Changes in One’s Environment
We’re now discovering that the real purpose of dopamine is to help motivate us to gather new information about the outside world quickly and efficiently. In fact dopamine is released during negative experiences as well as positive ones. (The puppy who gets his nose scratched by the cat doesn’t need further lessons to reinforce the “no-chasing-the-cat” rule; he learns that instantaneously, with a single swipe of the cat’s paw.)
This adds further importance to the idea that learning is not as much about pairing behaviors with their consequences as it is about paying close attention to salient changes in our environment: the bigger the changes, the more dopamine is released, and, therefore, the deeper the learning.
Randy Gallistel again: “...behavior is not the result of a learning process that selects behaviors on the basis of their consequences ... both the appearance of ‘conditioned’ responses and their relative strengths may depend simply on perceived patterns of reward without regard to the behavior that produced those rewards.” (“The Rat Approximates an Ideal Detector of Changes in Rates of Reward: Implications for the Law of Effect,” Journal of Experimental Psychology: 2001, 27, 354-372.)
Temple Grandin, the subject of a recent award-winning HBO film starring Clare Danes, always provides us with keen insights into animal behavior, and more particularly, their thought processes. I think she hits the nail on the head when she says that animal minds are geared toward perceiving vivid sensory details about their environments while the human brain tends to gather these details into conceptual chunks. In general terms: the animal mind is, in most cases, a difference detector, while the human mind is a similarity detector. (Dogs seem to fall somewhere in between.)

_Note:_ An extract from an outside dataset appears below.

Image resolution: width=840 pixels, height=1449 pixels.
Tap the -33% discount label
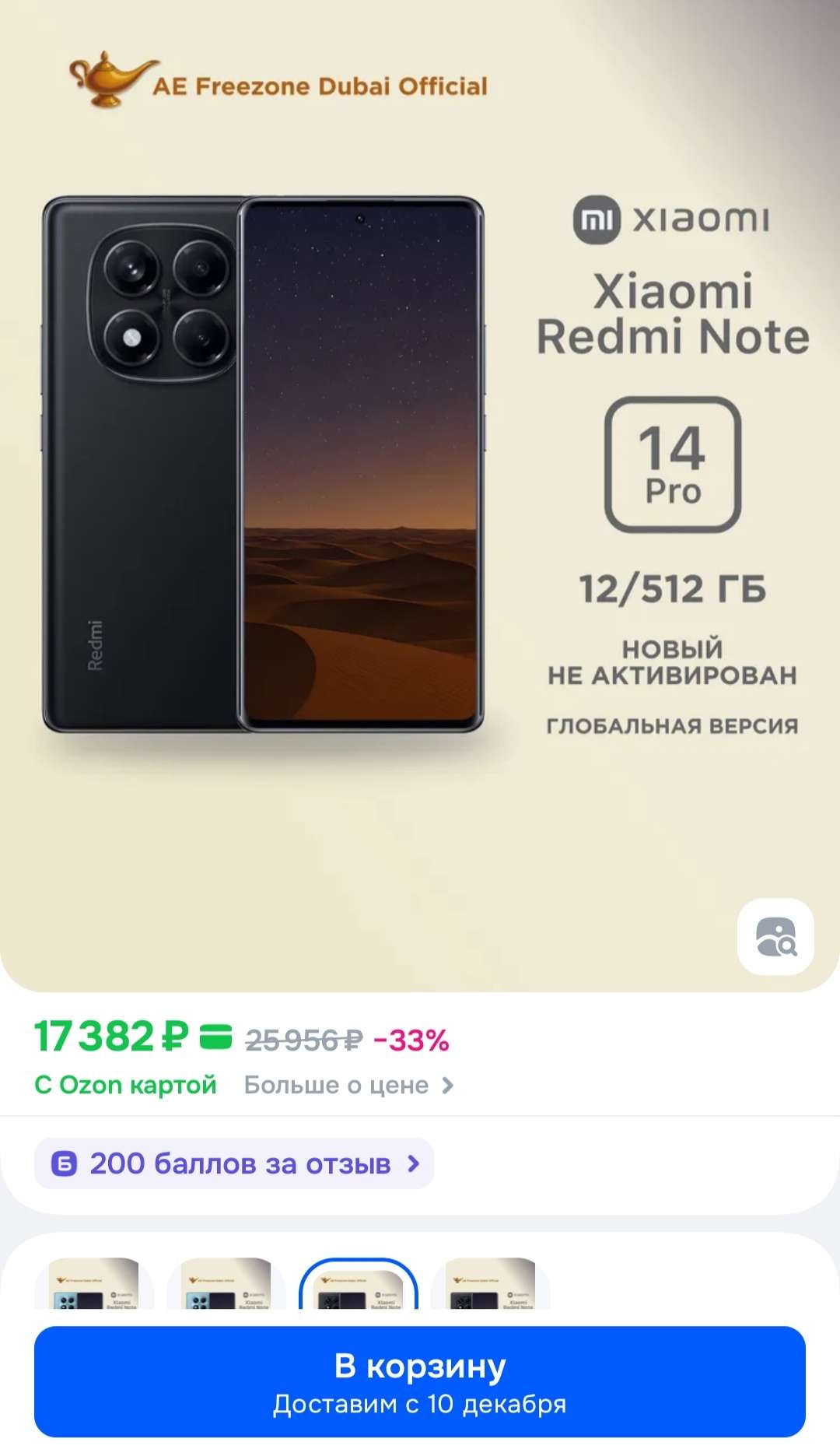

So if learning takes place through recognizing changes in the environment—an instantaneous process that releases dopamine—and not through the slow, random, trial-and-error recognition of connections between behaviors and their consequences—which sometimes does and sometimes doesn’t release dopamine—this would indicate that while Ian Dunbar’s model of learning may have flaws, perhaps so does mine! 
See? This is why we need a “unified dog theory!” 
1.) While I was putting the finishing touches on this article I learned that Cesar Millan has invited Ian Dunbar to contribute a chapter to his next book, and Dunbar agreed. So there may already be some movement toward a “unified dog theory” taking place, having nothing to do with me.
2.) However, using my model of tension and release, any reduction of tension or stress would hypothetically end up acting as a double reward.
3) Any unified dog theory has to include the one model of dog training that, more than any other, relies on teaching behaviors through pattern recognition, and that’s the model used to train working dogs: sheepdogs, cattle dogs, detection dogs, police dogs, etc. This may be one reason these are among the best-trained dogs on the planet.